REQUIREMENT —
In the material below, find the line that contains "Click the Set as StartUp Project gear icon" and the line that contains "Click the Undo arrow in quick access toolbar", then write out exactly those two lines and everything between them.

DATA PROVIDED —
=-=-=-=-=
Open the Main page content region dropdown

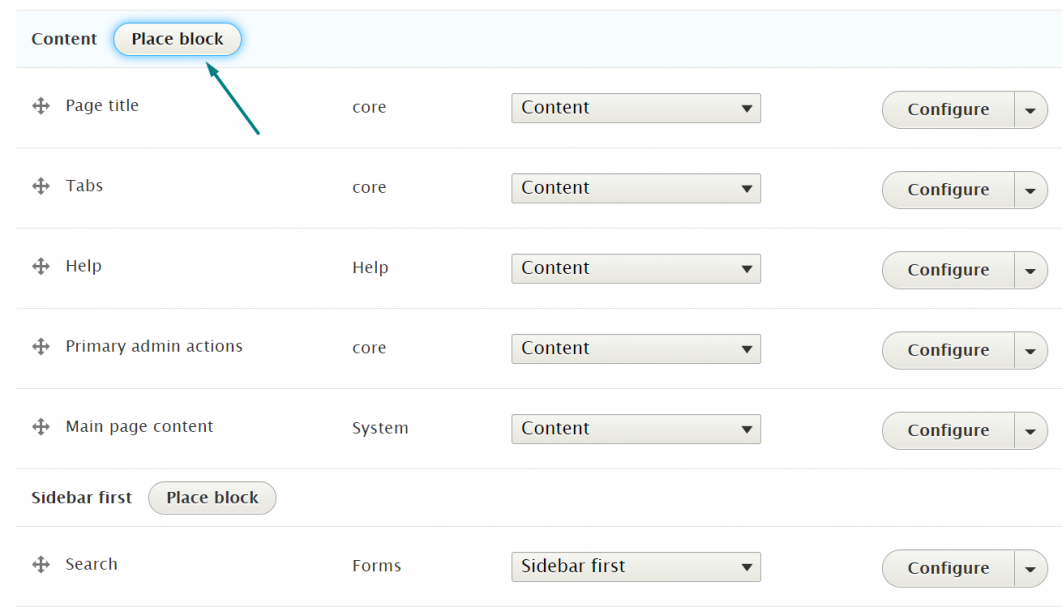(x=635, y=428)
=-=-=-=-=
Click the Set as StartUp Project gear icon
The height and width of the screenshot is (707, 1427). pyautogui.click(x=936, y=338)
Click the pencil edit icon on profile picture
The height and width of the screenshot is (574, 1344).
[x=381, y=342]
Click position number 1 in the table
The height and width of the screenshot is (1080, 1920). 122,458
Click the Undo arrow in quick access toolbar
=-=-=-=-=
ANSWER TO THIS TASK —
Click the Set as StartUp Project gear icon
The height and width of the screenshot is (707, 1427). pyautogui.click(x=936, y=338)
Click the pencil edit icon on profile picture
The height and width of the screenshot is (574, 1344).
[x=381, y=342]
Click position number 1 in the table
The height and width of the screenshot is (1080, 1920). 122,458
Click the Undo arrow in quick access toolbar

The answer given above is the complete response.